Extract ▸
- - - -
By FREDERIKA RANDALL Vienna
The Wall Street Journal
March 2, 2001

There were people standing four-deep in front of the cases at "7,000 Years of Persian Art" here on a recent Saturday morning -- a lot of people, considering that, outside of Vienna, this dazzling show at the Kunsthistorisches Museum is one of the best-kept secrets on the continent. Since it opened three months ago, nearly 200,000 visitors have braved the crush to see the 180 objects on transfer from the archaeological collection of the Iranian National Museum of Teheran.

Why the excitement? "Persian Art" is elegantly mounted but austere, scholarly and not even very large: In short, it has none of the attributes of an exhibit intended from the start as a crowd-pleaser. My guess is that the crowds come for the same reason I did; they want to catch a glimpse of a civilization and a country that has been largely off-bounds to the West for the past 20 years. This is the first time the Teheran museum has lent anything from its collection since the revolution of 1979. It's only the second time, following an exhibit that traveled under the shah's aegis in the 1960s, that a selection from the National Museum's collection has gone abroad. Who knows when it might happen again?
- - - -
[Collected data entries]
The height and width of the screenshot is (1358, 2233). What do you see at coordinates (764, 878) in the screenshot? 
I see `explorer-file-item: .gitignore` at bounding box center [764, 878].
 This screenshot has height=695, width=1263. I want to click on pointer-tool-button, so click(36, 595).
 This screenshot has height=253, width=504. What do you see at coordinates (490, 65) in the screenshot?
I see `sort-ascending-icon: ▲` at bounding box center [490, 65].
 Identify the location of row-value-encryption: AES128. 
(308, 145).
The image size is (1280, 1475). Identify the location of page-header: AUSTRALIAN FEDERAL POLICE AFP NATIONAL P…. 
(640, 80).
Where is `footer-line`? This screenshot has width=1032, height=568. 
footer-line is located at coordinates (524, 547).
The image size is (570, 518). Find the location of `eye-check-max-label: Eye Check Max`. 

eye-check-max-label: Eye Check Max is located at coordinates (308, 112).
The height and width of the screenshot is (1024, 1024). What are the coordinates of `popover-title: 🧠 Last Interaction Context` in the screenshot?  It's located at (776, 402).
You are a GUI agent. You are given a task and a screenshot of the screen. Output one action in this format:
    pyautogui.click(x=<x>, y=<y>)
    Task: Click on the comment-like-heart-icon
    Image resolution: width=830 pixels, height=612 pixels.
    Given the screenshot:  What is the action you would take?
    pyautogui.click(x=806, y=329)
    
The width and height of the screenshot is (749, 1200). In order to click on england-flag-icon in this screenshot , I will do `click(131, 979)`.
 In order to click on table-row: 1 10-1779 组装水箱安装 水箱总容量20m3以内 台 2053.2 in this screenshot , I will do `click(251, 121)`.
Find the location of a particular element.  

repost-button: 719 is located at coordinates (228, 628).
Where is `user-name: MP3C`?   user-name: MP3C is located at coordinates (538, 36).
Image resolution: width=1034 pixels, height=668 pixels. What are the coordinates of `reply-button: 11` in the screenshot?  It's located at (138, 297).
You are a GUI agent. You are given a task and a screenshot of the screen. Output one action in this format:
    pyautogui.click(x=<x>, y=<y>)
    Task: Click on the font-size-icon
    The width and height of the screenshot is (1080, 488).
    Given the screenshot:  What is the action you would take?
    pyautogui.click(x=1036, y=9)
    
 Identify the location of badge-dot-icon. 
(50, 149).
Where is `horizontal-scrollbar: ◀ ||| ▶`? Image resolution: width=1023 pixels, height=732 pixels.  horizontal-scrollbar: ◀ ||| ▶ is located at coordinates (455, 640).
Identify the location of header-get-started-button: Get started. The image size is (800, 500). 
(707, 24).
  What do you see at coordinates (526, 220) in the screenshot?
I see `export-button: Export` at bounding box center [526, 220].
- - - -
Exercises ▸
1. Please extract the part of the Persian art review that begins with the words "Why the excitement?" and ends with "might happen again?".
2. Extend the Persian art review, picking up right after its final sentence.

Numbered answers ▸
1.
Why the excitement? "Persian Art" is elegantly mounted but austere, scholarly and not even very large: In short, it has none of the attributes of an exhibit intended from the start as a crowd-pleaser. My guess is that the crowds come for the same reason I did; they want to catch a glimpse of a civilization and a country that has been largely off-bounds to the West for the past 20 years. This is the first time the Teheran museum has lent anything from its collection since the revolution of 1979. It's only the second time, following an exhibit that traveled under the shah's aegis in the 1960s, that a selection from the National Museum's collection has gone abroad. Who knows when it might happen again?

2.
The 7,000 years of history in question run from the middle of the seventh millennium B.C. to the Arab conquest in the seventh century A.D., with a little coda to the exhibit that illustrates how Islamic art drew inspiration from Persian traditions. The time frame, in other words, begins long before the mighty Persian empire rose to power under the Achaemenid dynasty that began with Cyrus in 558 B.C., reached its height under Darius I, and held sway until the arrival of Alexander the Great in 334 B.C. (After Alexander's death in 323, the Parthians and the Sassanians rebuilt the dominion of Persia, which remained a great power nearly up to the Arab arrival.)

The archaeological finds on show thus come not only from modern-day Iran's vast, culturally and geographically varied territory, but from the areas west across the Tigris and east into Asia held by the Persians in antiquity. While it's possible to see some common threads running through this long history and broad territory, Prof. Wilfried Seipel, the director general of the Kunsthistoriches Museum and the show's curator, has put the emphasis on a careful cataloging of the objects, not on iconography.

Some of the most astonishing things here come right at the beginning of the chronologically ordered show. And they are tiny. A mesmerizing clay miniature of a mother with a child in her arms is just 1.6 centimeters (5/8 of an inch) high, small enough to sit on a fingernail. From the Tepe Zaqeh archaeological site in northern Iran, it was made between 6500-6000 B.C. -- possibly the oldest example we have of that most durable of artist's subjects, maternity. From the Choga Mish site in the southwest, two minute amulets of pink stone, measuring about 2.5 centimeters (an inch) each and deftly carved like a tiny pig and a deity, are 6,000 years old.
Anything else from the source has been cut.